Serum fatty acids profile and association with early-onset coronary artery disease

Chao Xuan 1,, Qing-Wu Tian 2, Hui Li 3, Jun-Jie Guo 4,5, Guo-Wei He 6,7, Li-Min Lun 8
PMCID: PMC8366202  PMID: 34408821

Abstract

Background:

Fatty acids (FAs) play crucial roles in modulating and preventing diseases in humans, including early-onset coronary artery disease (EOCAD). In this study, we aimed to provide a profile of FAs in the serum of EOCAD patients and identify potential EOCAD-associated FAs.

Methods:

In the first stage, we analyzed the FAs profiles in pooled samples of patients with EOCAD using gas chromatography-mass spectrometry. In the second stage, the serum levels of the candidate FAs were validated in EOCAD patients.

Results:

A total of 128 EOCAD patients and 64 controls were included in the study. Forty-nine serum FAs were quantified in pooled samples; three ω-3 FAs were identified to be associated with EOCAD. Moreover, results from the validation stage indicated that serum levels of docosahexaenoic acid (DHA) were significantly lower in EOCAD patients (55.43 ± 33.86 µg/ml) and myocardial infarction (MI) patients (47.49 ± 28.44 μg/ml) than those in the controls (70.65 ± 43.56 µg/ml).
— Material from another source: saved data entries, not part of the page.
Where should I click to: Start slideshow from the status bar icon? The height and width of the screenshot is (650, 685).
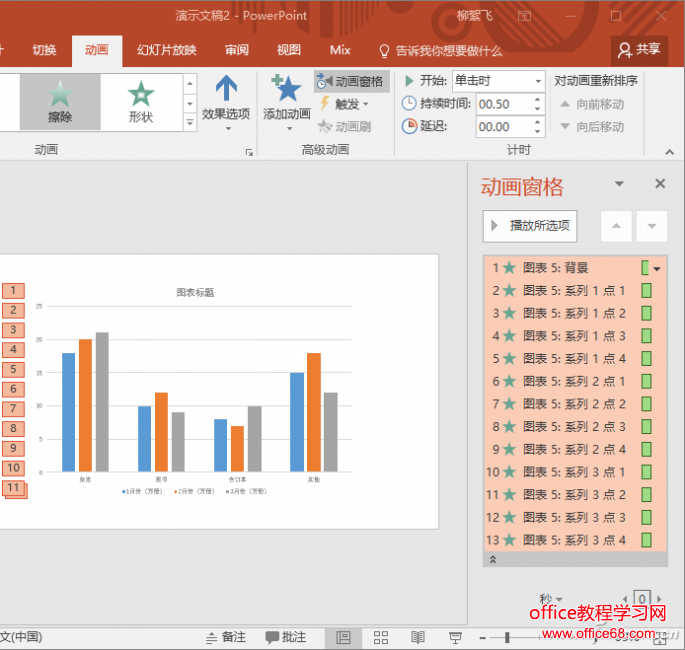click(455, 637)
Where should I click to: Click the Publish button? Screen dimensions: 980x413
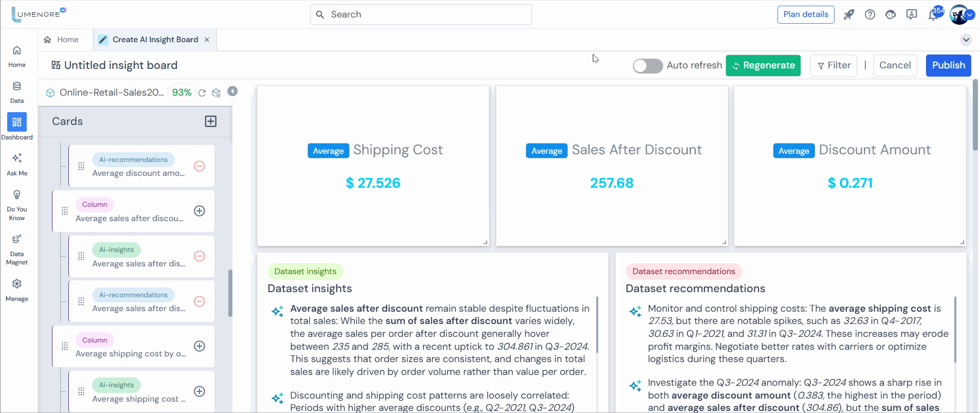tap(948, 65)
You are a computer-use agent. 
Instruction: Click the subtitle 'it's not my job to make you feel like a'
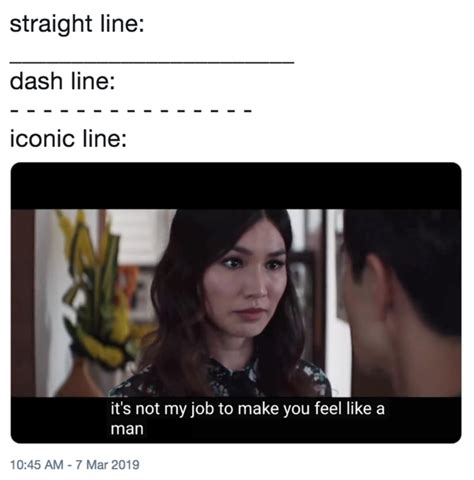247,409
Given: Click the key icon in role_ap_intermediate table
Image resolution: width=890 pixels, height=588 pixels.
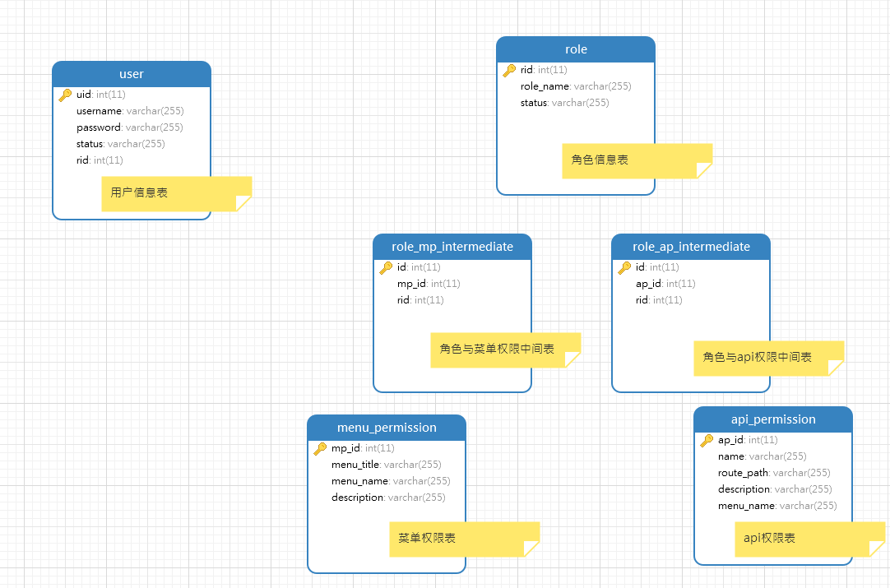Looking at the screenshot, I should click(x=624, y=267).
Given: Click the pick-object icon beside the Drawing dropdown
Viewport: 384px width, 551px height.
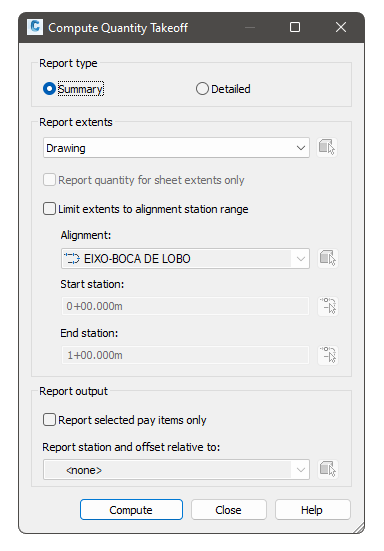Looking at the screenshot, I should pos(327,147).
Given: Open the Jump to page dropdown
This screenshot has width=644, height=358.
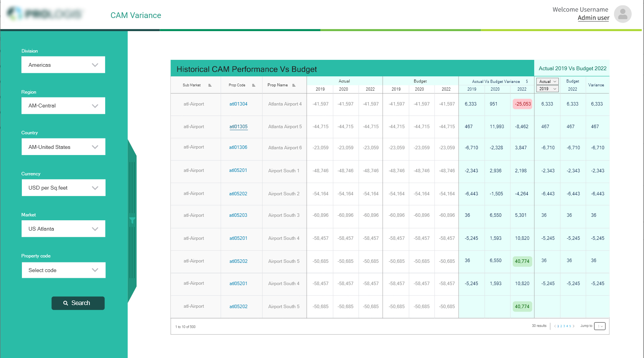Looking at the screenshot, I should [x=599, y=326].
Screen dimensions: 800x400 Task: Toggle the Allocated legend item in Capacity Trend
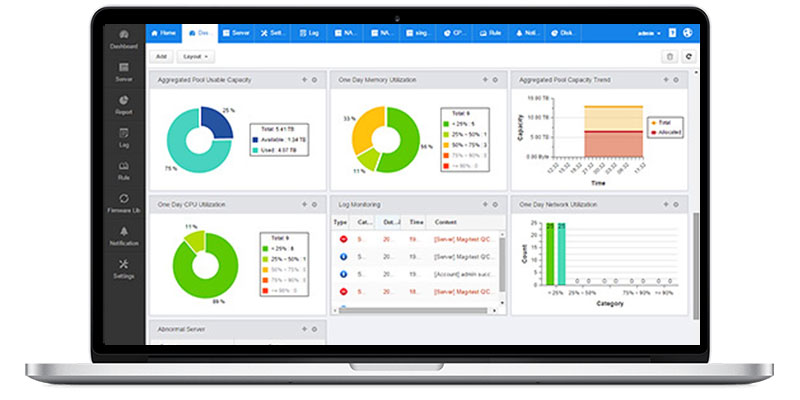[666, 132]
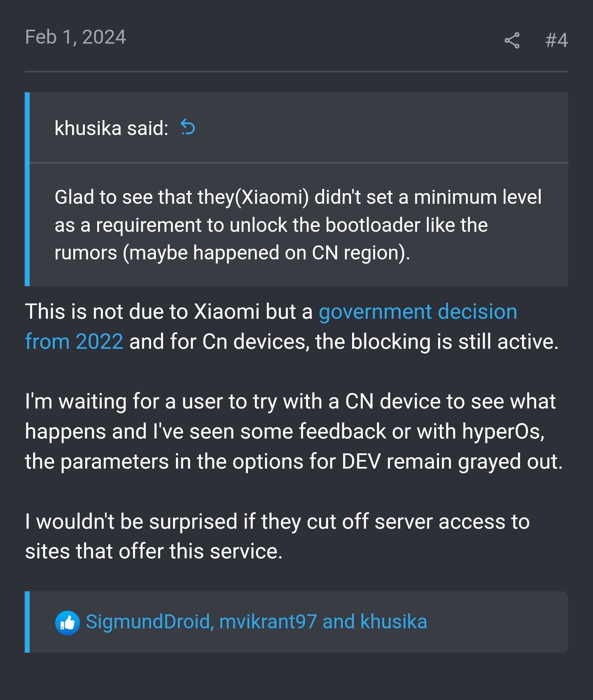Click the blue vertical bar of quote block
This screenshot has height=700, width=593.
click(x=27, y=189)
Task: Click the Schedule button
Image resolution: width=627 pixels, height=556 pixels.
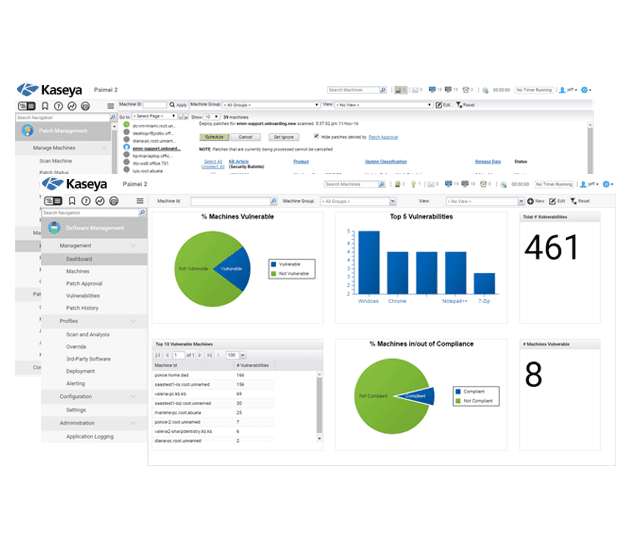Action: click(213, 136)
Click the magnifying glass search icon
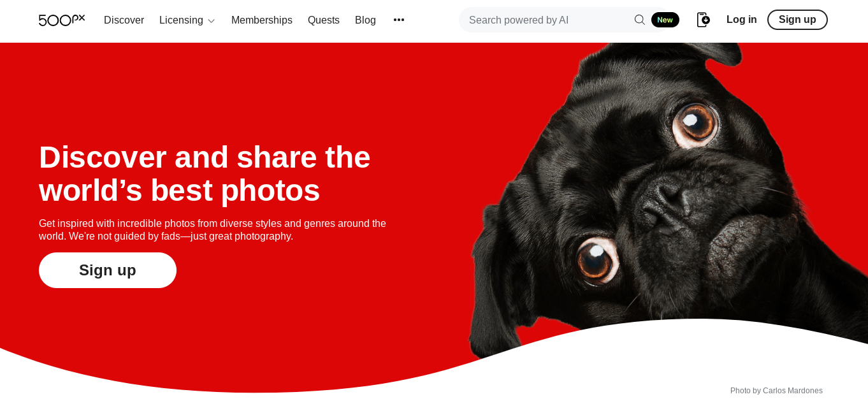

Multivariate regression analysis revealed that elevated serum DHA level was an independent protective factor for EOCAD [odds ratio (OR) = 0.8917, 95% confidence interval (CI): 0.879–0.957] and MI (OR = 0.835, 95% CI: 0.799–0.862). Decreased serum levels of docosapentaenoic acid (DPA) and eicosapentaenoic acid (EPA) were observed in the early-onset MI group.

Conclusion:

The study provided the serum FAs profile of EOCAD and confirmed that the decrease in serum levels of DHA, DPA, and EPA was associated with EOCAD. These findings might contribute to understanding the cardiovascular effects of FAs, particularly the protective effects of ω-3 polyunsaturated FAs.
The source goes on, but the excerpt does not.